*** Opening Supplied data ***

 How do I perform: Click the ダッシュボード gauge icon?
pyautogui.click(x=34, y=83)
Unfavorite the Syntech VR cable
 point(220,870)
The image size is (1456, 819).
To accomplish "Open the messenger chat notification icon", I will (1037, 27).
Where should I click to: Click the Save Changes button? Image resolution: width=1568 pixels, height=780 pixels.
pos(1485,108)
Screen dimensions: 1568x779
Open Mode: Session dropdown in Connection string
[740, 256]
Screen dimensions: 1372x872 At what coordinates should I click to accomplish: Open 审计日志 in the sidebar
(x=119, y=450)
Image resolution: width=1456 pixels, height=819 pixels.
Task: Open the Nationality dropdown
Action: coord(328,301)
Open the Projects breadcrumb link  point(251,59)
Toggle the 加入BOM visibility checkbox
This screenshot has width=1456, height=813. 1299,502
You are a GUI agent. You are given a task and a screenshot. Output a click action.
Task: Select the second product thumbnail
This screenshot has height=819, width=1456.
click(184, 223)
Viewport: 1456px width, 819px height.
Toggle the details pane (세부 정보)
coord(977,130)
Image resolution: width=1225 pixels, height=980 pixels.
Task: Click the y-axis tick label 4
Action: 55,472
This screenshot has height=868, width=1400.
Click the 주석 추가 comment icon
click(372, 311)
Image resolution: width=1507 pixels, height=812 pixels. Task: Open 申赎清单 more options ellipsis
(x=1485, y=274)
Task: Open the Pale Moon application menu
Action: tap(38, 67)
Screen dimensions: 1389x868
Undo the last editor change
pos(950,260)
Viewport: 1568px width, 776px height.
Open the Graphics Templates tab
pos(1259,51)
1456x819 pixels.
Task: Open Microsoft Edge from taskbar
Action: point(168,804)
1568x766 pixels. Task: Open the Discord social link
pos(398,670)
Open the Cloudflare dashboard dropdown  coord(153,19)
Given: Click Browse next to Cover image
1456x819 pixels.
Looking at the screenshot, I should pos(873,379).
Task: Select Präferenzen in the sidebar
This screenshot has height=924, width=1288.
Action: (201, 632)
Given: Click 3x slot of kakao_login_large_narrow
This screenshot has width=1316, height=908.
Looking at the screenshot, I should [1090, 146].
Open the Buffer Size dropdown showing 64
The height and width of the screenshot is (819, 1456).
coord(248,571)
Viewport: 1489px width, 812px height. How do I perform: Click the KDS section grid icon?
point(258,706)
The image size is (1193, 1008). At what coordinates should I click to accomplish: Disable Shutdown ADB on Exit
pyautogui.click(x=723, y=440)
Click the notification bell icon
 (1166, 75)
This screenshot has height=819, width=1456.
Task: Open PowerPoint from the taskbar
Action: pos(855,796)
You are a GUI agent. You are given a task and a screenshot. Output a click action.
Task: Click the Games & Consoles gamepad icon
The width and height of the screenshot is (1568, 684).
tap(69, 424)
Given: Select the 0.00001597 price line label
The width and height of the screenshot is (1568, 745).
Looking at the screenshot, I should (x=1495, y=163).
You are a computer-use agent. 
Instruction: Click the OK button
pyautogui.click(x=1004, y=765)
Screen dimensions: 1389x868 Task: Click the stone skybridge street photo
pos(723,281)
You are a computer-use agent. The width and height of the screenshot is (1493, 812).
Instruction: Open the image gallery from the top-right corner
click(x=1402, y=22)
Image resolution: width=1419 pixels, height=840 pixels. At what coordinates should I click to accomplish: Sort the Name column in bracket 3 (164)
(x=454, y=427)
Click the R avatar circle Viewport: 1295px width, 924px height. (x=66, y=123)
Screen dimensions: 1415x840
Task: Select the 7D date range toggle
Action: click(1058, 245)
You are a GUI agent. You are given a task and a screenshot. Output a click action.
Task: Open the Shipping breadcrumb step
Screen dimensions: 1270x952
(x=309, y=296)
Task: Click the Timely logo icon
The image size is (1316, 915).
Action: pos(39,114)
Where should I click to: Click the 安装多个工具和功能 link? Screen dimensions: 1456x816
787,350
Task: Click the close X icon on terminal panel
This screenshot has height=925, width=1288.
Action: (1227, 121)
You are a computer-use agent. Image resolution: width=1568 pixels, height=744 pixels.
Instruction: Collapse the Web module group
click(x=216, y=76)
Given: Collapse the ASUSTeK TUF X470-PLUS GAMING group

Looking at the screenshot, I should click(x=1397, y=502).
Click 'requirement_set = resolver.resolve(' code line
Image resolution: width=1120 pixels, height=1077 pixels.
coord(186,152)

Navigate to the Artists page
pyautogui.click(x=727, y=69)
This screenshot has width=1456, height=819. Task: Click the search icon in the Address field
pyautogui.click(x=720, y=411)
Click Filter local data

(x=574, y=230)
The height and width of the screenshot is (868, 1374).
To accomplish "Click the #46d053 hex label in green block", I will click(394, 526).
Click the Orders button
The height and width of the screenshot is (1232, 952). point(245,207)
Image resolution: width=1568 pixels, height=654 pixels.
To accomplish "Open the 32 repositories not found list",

*** Closing Supplied data ***

Requirement: Please output each record exactly as it appears above.

Answer box:
 How do I perform: Click the ダッシュボード gauge icon?
pyautogui.click(x=34, y=83)
Unfavorite the Syntech VR cable
 point(220,870)
The image size is (1456, 819).
To accomplish "Open the messenger chat notification icon", I will (1037, 27).
Where should I click to: Click the Save Changes button? Image resolution: width=1568 pixels, height=780 pixels.
pos(1485,108)
Screen dimensions: 1568x779
Open Mode: Session dropdown in Connection string
[740, 256]
Screen dimensions: 1372x872 At what coordinates should I click to accomplish: Open 审计日志 in the sidebar
(x=119, y=450)
Image resolution: width=1456 pixels, height=819 pixels.
Task: Open the Nationality dropdown
Action: coord(328,301)
Open the Projects breadcrumb link  point(251,59)
Toggle the 加入BOM visibility checkbox
This screenshot has width=1456, height=813. 1299,502
You are a GUI agent. You are given a task and a screenshot. Output a click action.
Task: Select the second product thumbnail
This screenshot has height=819, width=1456.
click(184, 223)
Viewport: 1456px width, 819px height.
Toggle the details pane (세부 정보)
coord(977,130)
Image resolution: width=1225 pixels, height=980 pixels.
Task: Click the y-axis tick label 4
Action: 55,472
This screenshot has height=868, width=1400.
Click the 주석 추가 comment icon
click(372, 311)
Image resolution: width=1507 pixels, height=812 pixels. Task: Open 申赎清单 more options ellipsis
(x=1485, y=274)
Task: Open the Pale Moon application menu
Action: tap(38, 67)
Screen dimensions: 1389x868
Undo the last editor change
pos(950,260)
Viewport: 1568px width, 776px height.
Open the Graphics Templates tab
pos(1259,51)
1456x819 pixels.
Task: Open Microsoft Edge from taskbar
Action: point(168,804)
1568x766 pixels. Task: Open the Discord social link
pos(398,670)
Open the Cloudflare dashboard dropdown  coord(153,19)
Given: Click Browse next to Cover image
1456x819 pixels.
Looking at the screenshot, I should pos(873,379).
Task: Select Präferenzen in the sidebar
This screenshot has height=924, width=1288.
Action: (201, 632)
Given: Click 3x slot of kakao_login_large_narrow
This screenshot has width=1316, height=908.
Looking at the screenshot, I should [1090, 146].
Open the Buffer Size dropdown showing 64
The height and width of the screenshot is (819, 1456).
coord(248,571)
Viewport: 1489px width, 812px height. How do I perform: Click the KDS section grid icon?
point(258,706)
The image size is (1193, 1008). At what coordinates should I click to accomplish: Disable Shutdown ADB on Exit
pyautogui.click(x=723, y=440)
Click the notification bell icon
 (1166, 75)
This screenshot has height=819, width=1456.
Task: Open PowerPoint from the taskbar
Action: pos(855,796)
You are a GUI agent. You are given a task and a screenshot. Output a click action.
Task: Click the Games & Consoles gamepad icon
The width and height of the screenshot is (1568, 684).
tap(69, 424)
Given: Select the 0.00001597 price line label
The width and height of the screenshot is (1568, 745).
Looking at the screenshot, I should (x=1495, y=163).
You are a computer-use agent. 
Instruction: Click the OK button
pyautogui.click(x=1004, y=765)
Screen dimensions: 1389x868 Task: Click the stone skybridge street photo
pos(723,281)
You are a computer-use agent. The width and height of the screenshot is (1493, 812).
Instruction: Open the image gallery from the top-right corner
click(x=1402, y=22)
Image resolution: width=1419 pixels, height=840 pixels. At what coordinates should I click to accomplish: Sort the Name column in bracket 3 (164)
(x=454, y=427)
Click the R avatar circle Viewport: 1295px width, 924px height. (x=66, y=123)
Screen dimensions: 1415x840
Task: Select the 7D date range toggle
Action: click(1058, 245)
You are a GUI agent. You are given a task and a screenshot. Output a click action.
Task: Open the Shipping breadcrumb step
Screen dimensions: 1270x952
(x=309, y=296)
Task: Click the Timely logo icon
The image size is (1316, 915).
Action: pos(39,114)
Where should I click to: Click the 安装多个工具和功能 link? Screen dimensions: 1456x816
787,350
Task: Click the close X icon on terminal panel
This screenshot has height=925, width=1288.
Action: (1227, 121)
You are a computer-use agent. Image resolution: width=1568 pixels, height=744 pixels.
Instruction: Collapse the Web module group
click(x=216, y=76)
Given: Collapse the ASUSTeK TUF X470-PLUS GAMING group

Looking at the screenshot, I should click(x=1397, y=502).
Click 'requirement_set = resolver.resolve(' code line
Image resolution: width=1120 pixels, height=1077 pixels.
coord(186,152)

Navigate to the Artists page
pyautogui.click(x=727, y=69)
This screenshot has width=1456, height=819. Task: Click the search icon in the Address field
pyautogui.click(x=720, y=411)
Click Filter local data

(x=574, y=230)
The height and width of the screenshot is (868, 1374).
To accomplish "Click the #46d053 hex label in green block", I will click(394, 526).
Click the Orders button
The height and width of the screenshot is (1232, 952). point(245,207)
Image resolution: width=1568 pixels, height=654 pixels.
To accomplish "Open the 32 repositories not found list",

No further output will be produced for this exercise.